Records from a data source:

· · · · · · ·

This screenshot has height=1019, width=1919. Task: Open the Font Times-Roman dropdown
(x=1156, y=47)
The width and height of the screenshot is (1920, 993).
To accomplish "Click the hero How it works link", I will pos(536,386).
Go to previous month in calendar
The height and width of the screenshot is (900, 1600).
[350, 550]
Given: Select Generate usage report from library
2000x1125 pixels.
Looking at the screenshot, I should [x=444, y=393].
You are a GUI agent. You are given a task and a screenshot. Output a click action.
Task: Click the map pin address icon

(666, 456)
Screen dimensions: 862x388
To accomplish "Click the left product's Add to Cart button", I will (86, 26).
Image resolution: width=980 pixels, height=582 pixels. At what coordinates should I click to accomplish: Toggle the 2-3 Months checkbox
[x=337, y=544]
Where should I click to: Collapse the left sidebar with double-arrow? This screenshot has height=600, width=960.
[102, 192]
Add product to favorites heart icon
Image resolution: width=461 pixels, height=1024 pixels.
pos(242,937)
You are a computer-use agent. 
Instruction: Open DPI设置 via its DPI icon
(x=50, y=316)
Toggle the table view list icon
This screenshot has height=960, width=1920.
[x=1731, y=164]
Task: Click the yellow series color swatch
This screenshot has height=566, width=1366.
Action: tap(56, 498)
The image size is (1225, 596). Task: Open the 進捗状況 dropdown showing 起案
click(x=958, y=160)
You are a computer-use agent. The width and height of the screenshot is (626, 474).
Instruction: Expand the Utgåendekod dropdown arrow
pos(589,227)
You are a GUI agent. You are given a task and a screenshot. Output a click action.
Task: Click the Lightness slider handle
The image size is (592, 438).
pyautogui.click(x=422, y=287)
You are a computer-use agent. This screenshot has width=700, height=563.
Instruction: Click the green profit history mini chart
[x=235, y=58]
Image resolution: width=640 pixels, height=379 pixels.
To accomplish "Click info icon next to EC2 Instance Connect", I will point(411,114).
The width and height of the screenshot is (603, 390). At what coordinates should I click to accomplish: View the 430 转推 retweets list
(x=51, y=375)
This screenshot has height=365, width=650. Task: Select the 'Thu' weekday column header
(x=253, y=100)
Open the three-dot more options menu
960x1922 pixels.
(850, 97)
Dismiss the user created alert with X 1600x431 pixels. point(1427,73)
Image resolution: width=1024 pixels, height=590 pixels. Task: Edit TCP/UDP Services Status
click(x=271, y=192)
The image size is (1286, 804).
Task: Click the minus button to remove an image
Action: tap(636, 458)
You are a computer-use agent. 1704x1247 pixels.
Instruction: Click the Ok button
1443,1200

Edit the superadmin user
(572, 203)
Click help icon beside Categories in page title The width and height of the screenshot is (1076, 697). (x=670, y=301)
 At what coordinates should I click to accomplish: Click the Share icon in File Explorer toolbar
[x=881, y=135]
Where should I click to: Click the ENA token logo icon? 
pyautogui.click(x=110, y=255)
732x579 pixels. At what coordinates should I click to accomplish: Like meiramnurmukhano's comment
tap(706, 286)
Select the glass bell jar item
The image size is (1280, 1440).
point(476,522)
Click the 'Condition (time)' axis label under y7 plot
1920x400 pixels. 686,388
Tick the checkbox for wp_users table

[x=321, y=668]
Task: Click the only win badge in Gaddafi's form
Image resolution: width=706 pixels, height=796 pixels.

· · · · · · ·

— Problem to solve —
Exactly as they stand above, write out the entries.

— Result of this task —
This screenshot has height=1019, width=1919. Task: Open the Font Times-Roman dropdown
(x=1156, y=47)
The width and height of the screenshot is (1920, 993).
To accomplish "Click the hero How it works link", I will pos(536,386).
Go to previous month in calendar
The height and width of the screenshot is (900, 1600).
[350, 550]
Given: Select Generate usage report from library
2000x1125 pixels.
Looking at the screenshot, I should [x=444, y=393].
You are a GUI agent. You are given a task and a screenshot. Output a click action.
Task: Click the map pin address icon

(666, 456)
Screen dimensions: 862x388
To accomplish "Click the left product's Add to Cart button", I will (86, 26).
Image resolution: width=980 pixels, height=582 pixels. At what coordinates should I click to accomplish: Toggle the 2-3 Months checkbox
[x=337, y=544]
Where should I click to: Collapse the left sidebar with double-arrow? This screenshot has height=600, width=960.
[102, 192]
Add product to favorites heart icon
Image resolution: width=461 pixels, height=1024 pixels.
pos(242,937)
You are a computer-use agent. 
Instruction: Open DPI设置 via its DPI icon
(x=50, y=316)
Toggle the table view list icon
This screenshot has height=960, width=1920.
[x=1731, y=164]
Task: Click the yellow series color swatch
This screenshot has height=566, width=1366.
Action: tap(56, 498)
The image size is (1225, 596). Task: Open the 進捗状況 dropdown showing 起案
click(x=958, y=160)
You are a computer-use agent. The width and height of the screenshot is (626, 474).
Instruction: Expand the Utgåendekod dropdown arrow
pos(589,227)
You are a GUI agent. You are given a task and a screenshot. Output a click action.
Task: Click the Lightness slider handle
The image size is (592, 438).
pyautogui.click(x=422, y=287)
You are a computer-use agent. This screenshot has width=700, height=563.
Instruction: Click the green profit history mini chart
[x=235, y=58]
Image resolution: width=640 pixels, height=379 pixels.
To accomplish "Click info icon next to EC2 Instance Connect", I will point(411,114).
The width and height of the screenshot is (603, 390). At what coordinates should I click to accomplish: View the 430 转推 retweets list
(x=51, y=375)
This screenshot has height=365, width=650. Task: Select the 'Thu' weekday column header
(x=253, y=100)
Open the three-dot more options menu
960x1922 pixels.
(850, 97)
Dismiss the user created alert with X 1600x431 pixels. point(1427,73)
Image resolution: width=1024 pixels, height=590 pixels. Task: Edit TCP/UDP Services Status
click(x=271, y=192)
The image size is (1286, 804).
Task: Click the minus button to remove an image
Action: tap(636, 458)
You are a computer-use agent. 1704x1247 pixels.
Instruction: Click the Ok button
1443,1200

Edit the superadmin user
(572, 203)
Click help icon beside Categories in page title The width and height of the screenshot is (1076, 697). (x=670, y=301)
 At what coordinates should I click to accomplish: Click the Share icon in File Explorer toolbar
[x=881, y=135]
Where should I click to: Click the ENA token logo icon? 
pyautogui.click(x=110, y=255)
732x579 pixels. At what coordinates should I click to accomplish: Like meiramnurmukhano's comment
tap(706, 286)
Select the glass bell jar item
The image size is (1280, 1440).
point(476,522)
Click the 'Condition (time)' axis label under y7 plot
1920x400 pixels. 686,388
Tick the checkbox for wp_users table

[x=321, y=668]
Task: Click the only win badge in Gaddafi's form
Image resolution: width=706 pixels, height=796 pixels.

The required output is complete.